Mekkeli müşriklerin Hudeybiye musalehası yılında müslümanlara saldırmak için sabah namazı vaktini seçmiş olmalarının sebebi, kendilerince müslümanları ansızın ve gafil olarak yakalamaktı. Fakat aslında gafil olan kendileri oldukları için müslümanlar tarafından kıskıvrak yakalandılar.

 

Metinde geçen kelimesi "selem" ve "silm" şeklinde okunabilir.

 

"Selem" şeklinde okunduğu zaman esir etmek, "silm" şeklinde okunduğu zaman da sulh yapma, uzlaşma anlamına gelir.
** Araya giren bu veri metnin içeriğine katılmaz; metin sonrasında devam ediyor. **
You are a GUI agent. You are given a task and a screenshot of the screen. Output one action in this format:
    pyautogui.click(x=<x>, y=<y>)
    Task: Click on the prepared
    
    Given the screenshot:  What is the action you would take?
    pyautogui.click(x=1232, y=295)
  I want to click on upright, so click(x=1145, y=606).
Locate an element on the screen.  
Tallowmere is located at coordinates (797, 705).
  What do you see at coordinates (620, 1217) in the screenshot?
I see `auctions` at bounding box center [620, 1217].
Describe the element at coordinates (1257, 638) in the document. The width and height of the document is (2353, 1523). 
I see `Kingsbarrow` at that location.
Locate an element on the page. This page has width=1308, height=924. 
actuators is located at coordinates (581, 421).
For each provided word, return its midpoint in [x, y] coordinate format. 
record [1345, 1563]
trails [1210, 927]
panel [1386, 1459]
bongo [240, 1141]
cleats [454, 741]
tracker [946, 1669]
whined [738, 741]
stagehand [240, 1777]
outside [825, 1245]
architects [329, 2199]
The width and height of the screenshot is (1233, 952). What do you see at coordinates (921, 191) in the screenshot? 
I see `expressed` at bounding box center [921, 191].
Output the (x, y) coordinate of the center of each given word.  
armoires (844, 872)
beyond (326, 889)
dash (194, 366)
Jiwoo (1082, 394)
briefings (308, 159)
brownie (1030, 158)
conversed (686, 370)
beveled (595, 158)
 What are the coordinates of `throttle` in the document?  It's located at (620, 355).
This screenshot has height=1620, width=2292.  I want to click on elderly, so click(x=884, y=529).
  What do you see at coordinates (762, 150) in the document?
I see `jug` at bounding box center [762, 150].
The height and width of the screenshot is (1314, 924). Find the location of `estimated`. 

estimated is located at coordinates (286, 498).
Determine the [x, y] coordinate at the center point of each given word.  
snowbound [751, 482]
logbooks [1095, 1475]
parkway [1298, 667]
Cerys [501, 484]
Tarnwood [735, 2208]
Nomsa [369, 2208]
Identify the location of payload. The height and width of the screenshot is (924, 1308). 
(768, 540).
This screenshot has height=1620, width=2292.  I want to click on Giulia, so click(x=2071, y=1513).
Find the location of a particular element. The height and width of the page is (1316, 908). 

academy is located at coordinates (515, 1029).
Hattabi ile lbnü'1-esir bu ke­limeyi esir etme anlamına gelen "selm" şeklinde okumanın daha doğru ola­cağını söyledikleri için biz de tercümemizde bu manayı tercih ettik.

 

Bu hadisri şerif esiri karşılıksız olarak serbest bırakmanın caiz olduğu­nu söyleyen İmam-ı Şafiî'nin delilidir.

 

Hanefi ulemasına göre ise esiri meccânen serbest bırakmak caiz değil­dir. İsterse bu esir islamiyeti kabul etmiş olsun.

 

İmam Malik ile İmam Ahmed'e göre de esirleri serbest bırakmak caiz değildir.

 

İmam Şafiî (r.a)'e göre ise veliyyüM-Emr, göreceği bir gerekçeye bağlı olarak, esirleri bir bedel mukabilinde olmaksızın serbest bırakabilir.[Bilmen Ö.Nasuhi, Hukuki İslâmiyye, III. 403.]